Photo courtesy UTEP
Many college students juggle their academics with other responsibilities such as jobs and family. For those reasons, more of them may consider it necessary to register for online courses to complete their degree plans.
While the assumption that online courses allow for greater college access may ring true, there is no strong empirical data to support that statement, according to Alyse Hachey, Ph.D., associate professor and co-chair of UTEP’s Department of Teacher Education at The University of Texas at El Paso – and she plans to do something about it.
Hachey is part of a multi-institutional team that will study how online opportunities increase college enrollment, particularly among nontraditional students who may use this education method to complete their degrees in science, technology, engineering and mathematics (STEM).

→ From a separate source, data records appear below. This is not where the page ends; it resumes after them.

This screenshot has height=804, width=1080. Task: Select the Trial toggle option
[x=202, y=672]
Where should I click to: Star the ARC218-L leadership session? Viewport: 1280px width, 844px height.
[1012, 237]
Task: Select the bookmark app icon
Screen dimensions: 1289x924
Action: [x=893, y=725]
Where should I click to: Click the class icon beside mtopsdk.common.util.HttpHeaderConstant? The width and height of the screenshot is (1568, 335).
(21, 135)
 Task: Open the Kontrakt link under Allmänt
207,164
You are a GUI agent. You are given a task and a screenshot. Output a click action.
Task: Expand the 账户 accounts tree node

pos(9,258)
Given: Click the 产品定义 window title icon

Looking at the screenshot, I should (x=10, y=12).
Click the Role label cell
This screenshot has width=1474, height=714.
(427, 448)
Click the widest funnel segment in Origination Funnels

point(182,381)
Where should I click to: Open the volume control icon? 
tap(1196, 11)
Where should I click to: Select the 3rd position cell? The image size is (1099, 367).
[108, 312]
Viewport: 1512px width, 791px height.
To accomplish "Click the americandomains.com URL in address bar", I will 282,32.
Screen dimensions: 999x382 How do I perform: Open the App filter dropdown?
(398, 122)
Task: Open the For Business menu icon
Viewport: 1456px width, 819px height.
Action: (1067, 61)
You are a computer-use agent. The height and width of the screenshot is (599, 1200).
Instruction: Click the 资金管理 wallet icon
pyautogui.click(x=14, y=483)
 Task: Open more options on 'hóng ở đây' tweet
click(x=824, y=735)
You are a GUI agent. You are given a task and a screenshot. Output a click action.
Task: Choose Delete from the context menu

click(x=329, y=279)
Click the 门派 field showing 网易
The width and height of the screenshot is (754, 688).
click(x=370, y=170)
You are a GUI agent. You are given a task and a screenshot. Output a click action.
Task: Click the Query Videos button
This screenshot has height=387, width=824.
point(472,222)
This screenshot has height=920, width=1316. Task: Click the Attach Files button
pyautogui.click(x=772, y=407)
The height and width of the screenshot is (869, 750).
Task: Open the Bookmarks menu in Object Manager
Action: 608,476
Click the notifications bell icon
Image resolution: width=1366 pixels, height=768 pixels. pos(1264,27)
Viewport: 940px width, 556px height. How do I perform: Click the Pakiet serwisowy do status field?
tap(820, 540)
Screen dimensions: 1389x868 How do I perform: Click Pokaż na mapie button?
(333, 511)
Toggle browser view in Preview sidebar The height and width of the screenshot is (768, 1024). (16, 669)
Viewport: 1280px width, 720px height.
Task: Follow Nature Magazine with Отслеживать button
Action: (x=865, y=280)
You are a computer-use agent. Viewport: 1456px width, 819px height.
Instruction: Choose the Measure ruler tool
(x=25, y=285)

While the focus will be on STEM, the study will involve online education in general and its role in college degree completion.
This kind of information is important to educators as statistics show that more college students enroll in online courses every year. A Nov. 7, 2018, article in Inside Higher Ed stated that a third of all students take at least one online course.
The article, which used 2017 data from the Department of Education’s National Center for Education Statistics, also stated that overall online enrollment continues to increase for students who enroll exclusively online (up to 15.4%) and for those who mix online and face-to-face courses (17.6%).
“Education has moved to online in so many ways,” Hachey said. “Interest in online learning is expanding so we have to learn more about it because it is changing higher education.”
The National Science Foundation awarded Hachey’s crew a five-year, $2.5 million grant in July 2019 for this research.